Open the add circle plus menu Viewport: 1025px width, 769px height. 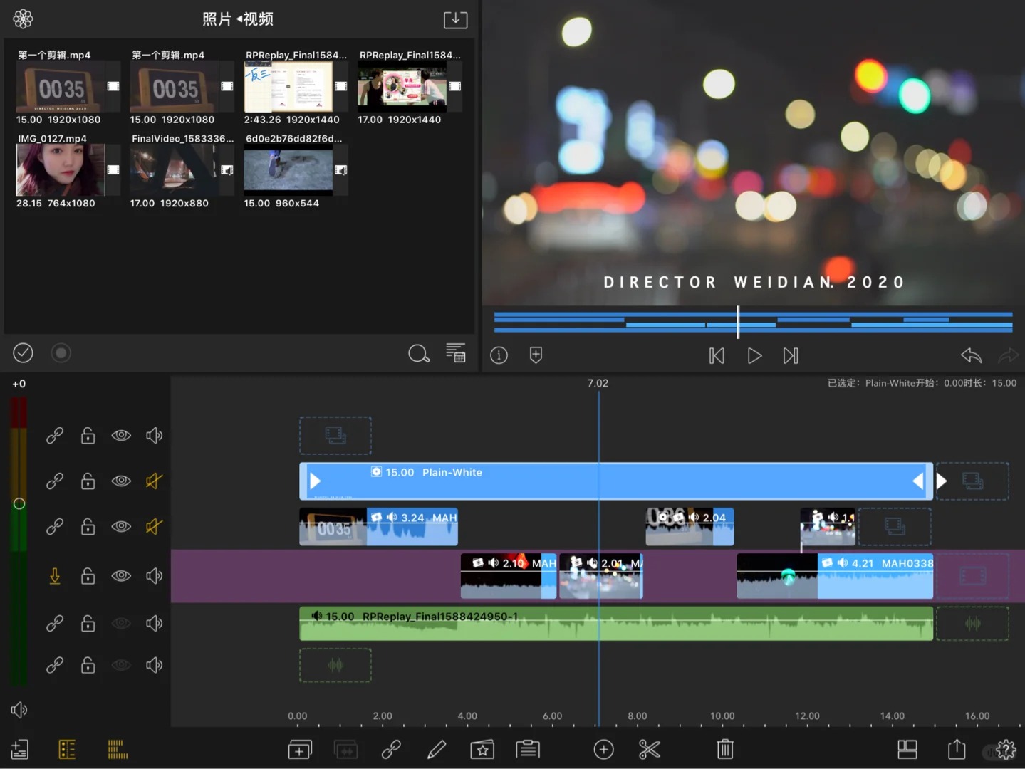[603, 749]
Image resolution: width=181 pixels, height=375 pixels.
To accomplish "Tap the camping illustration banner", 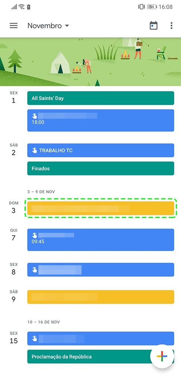I will pyautogui.click(x=91, y=62).
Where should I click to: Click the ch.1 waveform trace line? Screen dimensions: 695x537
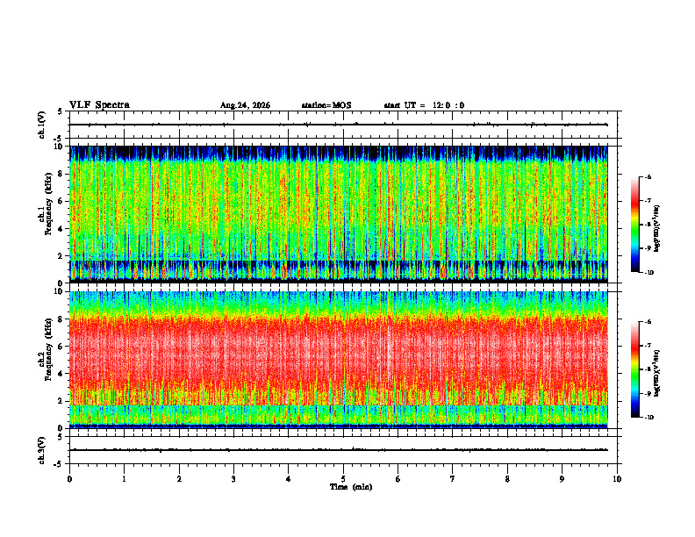[339, 125]
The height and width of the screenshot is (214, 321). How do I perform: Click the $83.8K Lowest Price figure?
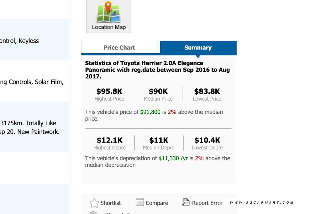tap(207, 91)
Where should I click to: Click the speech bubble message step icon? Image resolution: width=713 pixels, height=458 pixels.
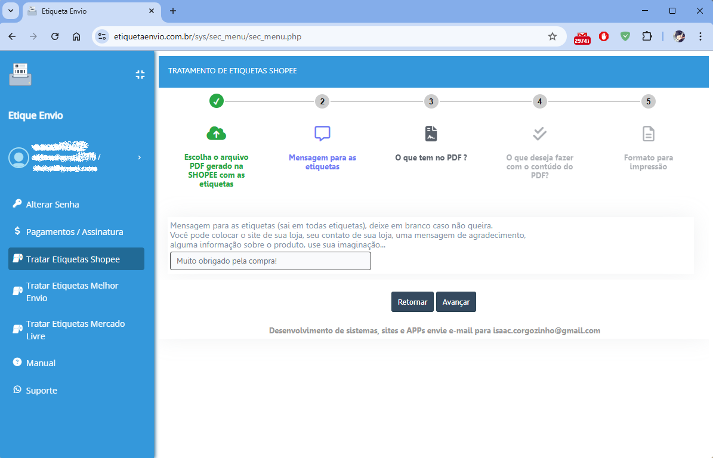[322, 134]
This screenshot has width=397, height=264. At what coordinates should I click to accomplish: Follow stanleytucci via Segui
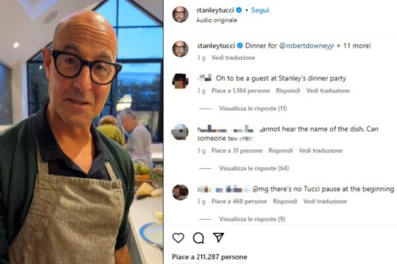tap(260, 10)
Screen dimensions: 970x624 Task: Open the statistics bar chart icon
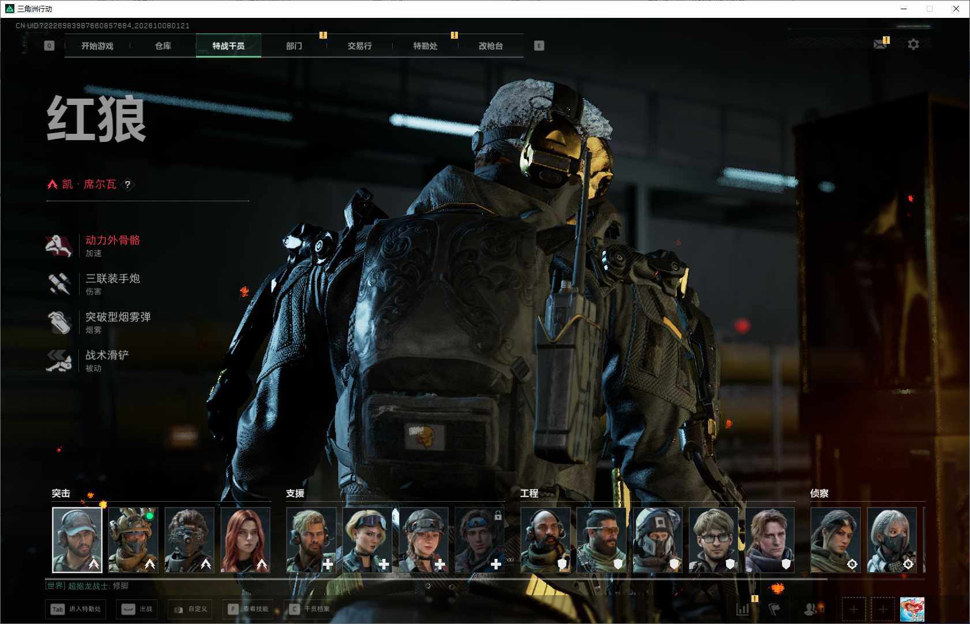743,609
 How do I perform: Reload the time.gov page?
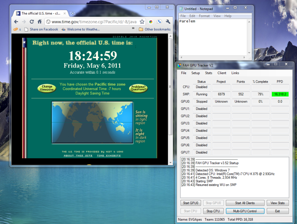(x=32, y=22)
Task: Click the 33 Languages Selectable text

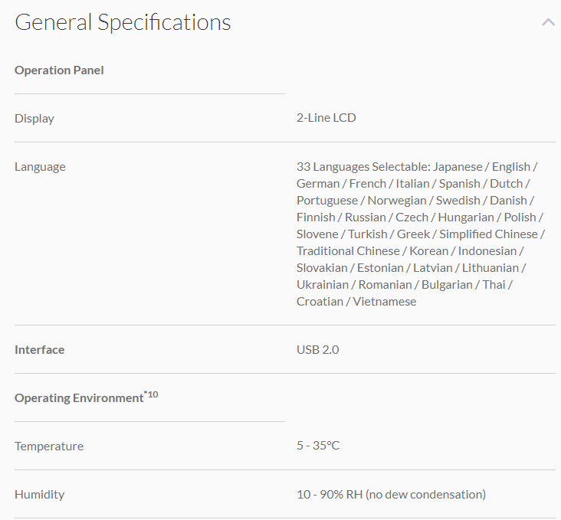Action: [363, 167]
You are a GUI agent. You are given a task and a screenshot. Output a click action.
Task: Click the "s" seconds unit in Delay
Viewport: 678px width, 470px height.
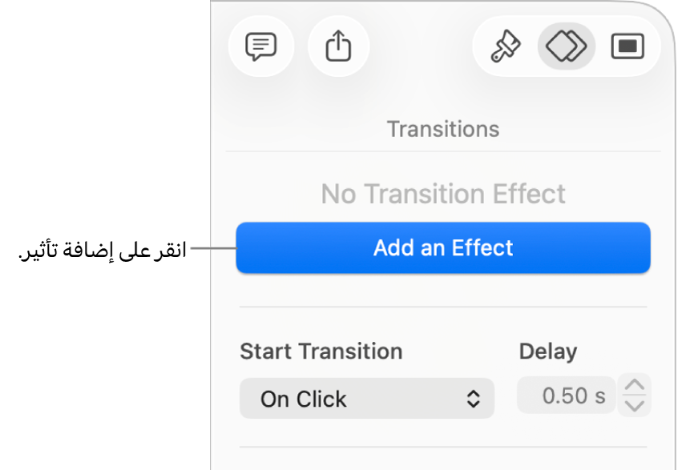coord(600,396)
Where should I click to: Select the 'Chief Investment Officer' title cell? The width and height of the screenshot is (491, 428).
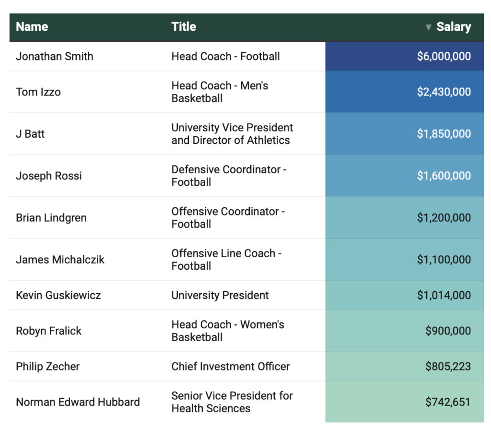(231, 367)
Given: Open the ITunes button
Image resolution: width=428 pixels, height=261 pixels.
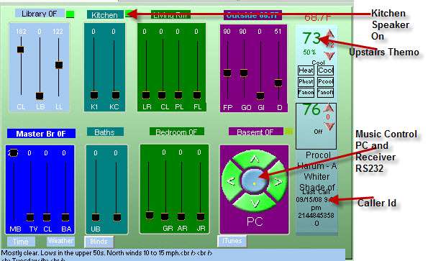Looking at the screenshot, I should [232, 241].
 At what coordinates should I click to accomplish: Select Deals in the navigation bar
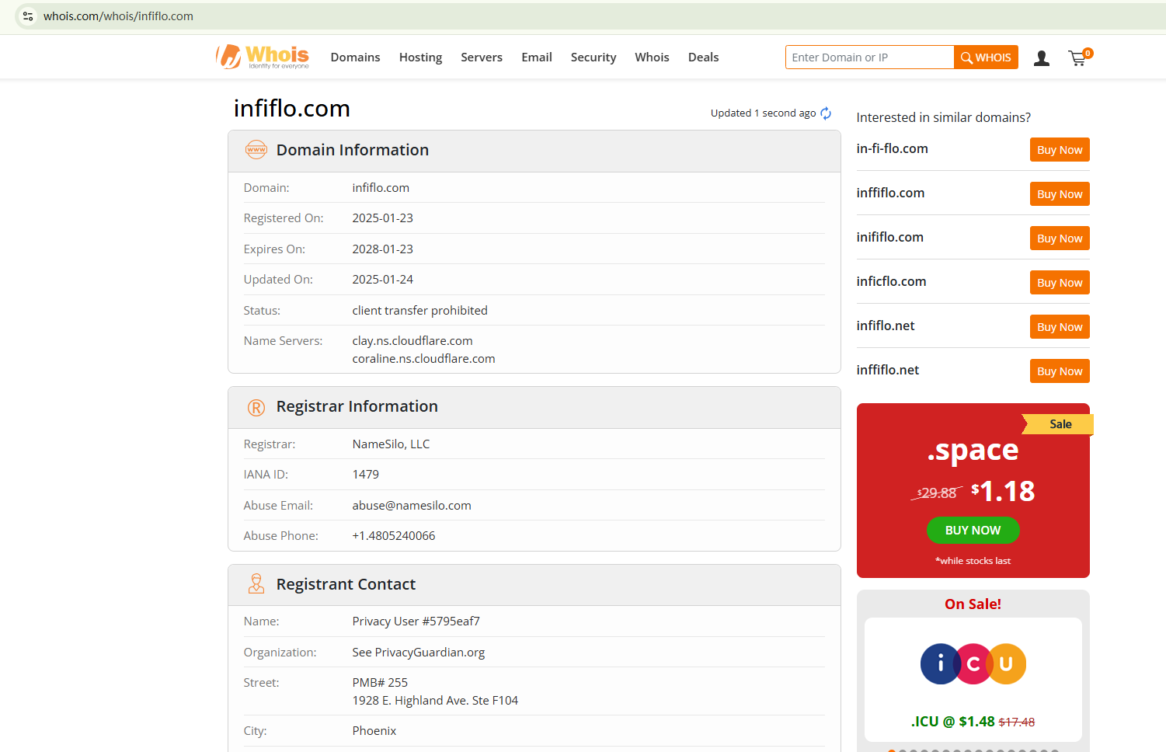[703, 57]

______________________________

Problem →
Leaving all pictures out, output exactly the lines of the material above from the line with "unit in Delay" to the line with "Given: Open the ITunes button", both included.

Exercise answer →
Task: Click the "s" seconds unit in Delay
Viewport: 678px width, 470px height.
coord(600,396)
Where should I click to: Select the 'Chief Investment Officer' title cell? The width and height of the screenshot is (491, 428).
(231, 367)
Given: Open the ITunes button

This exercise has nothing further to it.